As he grew older Buckley seems to have become disillusioned, bored with politics. He wrote fiction, reveled in honors. There was a long and public unwinding of his professional commitments. He retired as editor in chief of NR in 1990, Firing Line went off the air in 1999, he officially left the public speaking circuit in 2000, and he divested himself of NR shares in 2004. His last syndicated column appeared in February 2008, a few weeks before he died. By then he had become somewhat estranged from his political party, from the very political tendency he had helped to form. He opposed the surge of troops to Iraq, criticized George W. Bush for fiscal and diplomatic irresponsibility. "Viewed as a straight political trajectory," he told an interviewer in 2007, the conservative movement "peaked in 1980." Those are dispiriting words to read for a conservative born the following year.
What Buckley did was prove that intellectual conservatism could be popular. He was a celebrity, his column ran in hundreds of papers, his books were bestsellers, the circulation of National Review grew to six figures, his presence on campuses was in demand. He reached the height of his fame at a moment when middlebrow culture still existed, and public discourse was more elevated than it is today. As media became more deregulated and decentralized, it also became more demotic, more vulgar.

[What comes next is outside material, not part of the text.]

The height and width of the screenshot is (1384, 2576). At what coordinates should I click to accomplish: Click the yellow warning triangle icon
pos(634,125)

The possibility for an intellectual conservatism still exists, even if the social and political conditions that would enable such conservatism to reach a popular audience do not. This intellectual conservatism might adopt Buckley's élan, his belief in the importance of ideas, his verbal dexterity, quick wittedness, and talent for ridicule, as well as his loathing of moral equivalence, "policy misfits," and "welfare populists" whose politics are cover for the further centralization of power.
This intellectual conservatism might also remember its longstanding commitment to what one longtime subscriber to National Review called "the maximum in individual freedom consistent with law and order." Many years later, in a speech celebrating NR's thirtieth anniversary, that same man put it this way: "NR taught several generations of conservatives that it is this recognition of a higher order that enables the individual to stand against the massed power of the modern state and say: No, there is more to life than your budget and bureaus, your camps and constraints." Or as Buckley said in a 1997 speech: "The proper challenge of conservatives is to tame the state, and the question we most appropriately ask is, What is the proper tempo for such an enterprise?" Note that Buckley did not use the words abolish or reduce. He used the word tame. He had moved quite a ways from his youthful, outright opposition to the New Deal.

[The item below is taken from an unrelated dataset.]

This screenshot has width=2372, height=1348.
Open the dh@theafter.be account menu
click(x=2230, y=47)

It is appropriate to ask Buckley's question once more, in light of the problems facing America today. Uncontrolled borders, millions out of the work force, transnational gangs and terrorist groups, political Islam, rampant drug addiction, suppression of free speech and religious liberty, the collapse of liberal education, and judges and bureaucrats operating beyond their constitutional authority—how do we address these issues while preserving the dignity and freedom of individual Americans? There is no William F. Buckley Jr. to help us, but that is the way of things. "Each age finds its own language for an eternal meaning," Whittaker Chambers once wrote. Now it is our turn.